**Text segment:**
**********

Modernity pathologizes spontaneous mental imagery of the soul. That’s kind of fucked up. No?

You’re getting close to my thought, but I suspect it means more. I think schizophrenia exposes the presence of the God. She doesn’t want to control our minds. She just want to interrupt your normal life. And the cohesions between the God and every human beings are strong. So strong that it requires her to speak to us. She speaks in order to gimmie us more freedom.

It “requires” philosophy, of course. It is an important hint given by the God in our world to her actual existence. The God may not able to enter our world physically, but she can speak to us wirelessly.

Thank you all of you guys. And of course, everyone has her own ways of thinking. Since nobody is capable of changing others’ minds, our discussions continue. :laughing:

not me. i’ve blocked/registered as spam all her calls. she needs to get her shit together and worry about the 1,875 children that die every five minutes, first, before she tries to call me… cuz i ain’t tryin to hear it.

**********

**Given information:**

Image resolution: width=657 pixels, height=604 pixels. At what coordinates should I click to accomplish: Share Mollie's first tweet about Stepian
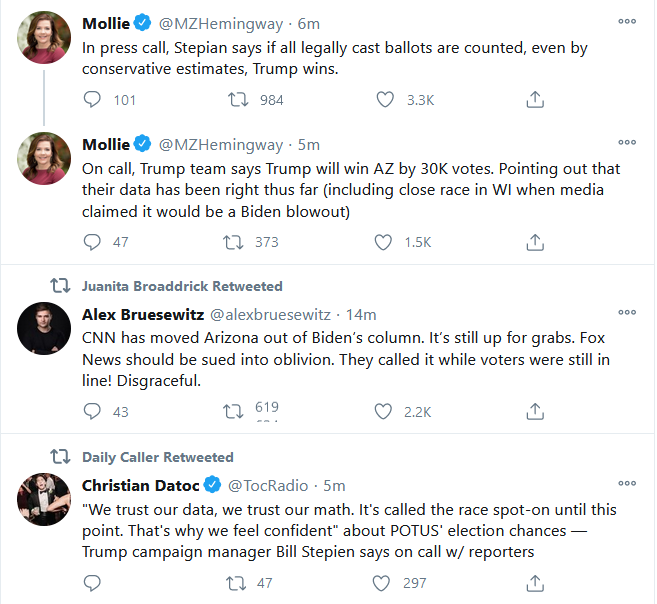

**********

**Exercise set:**
A – Decide whether each statement below agrees with the discussion of schizophrenia and the God. Answer yes or no for each, and quote the deciding words of the text.
(i) The God wants to control our minds.
(ii) The God may be unable to enter our world physically.
(iii) Some people are capable of changing the minds of others.
B – According to the discussion of schizophrenia and the God, for what purpose does the God speak to us?

**Numbered responses:**
A –
(i) No: "She doesn’t want to control our minds."
(ii) Yes: "The God may not able to enter our world physically, but she can speak to us wirelessly."
(iii) No: "Since nobody is capable of changing others’ minds, our discussions continue."

B – To give us more freedom.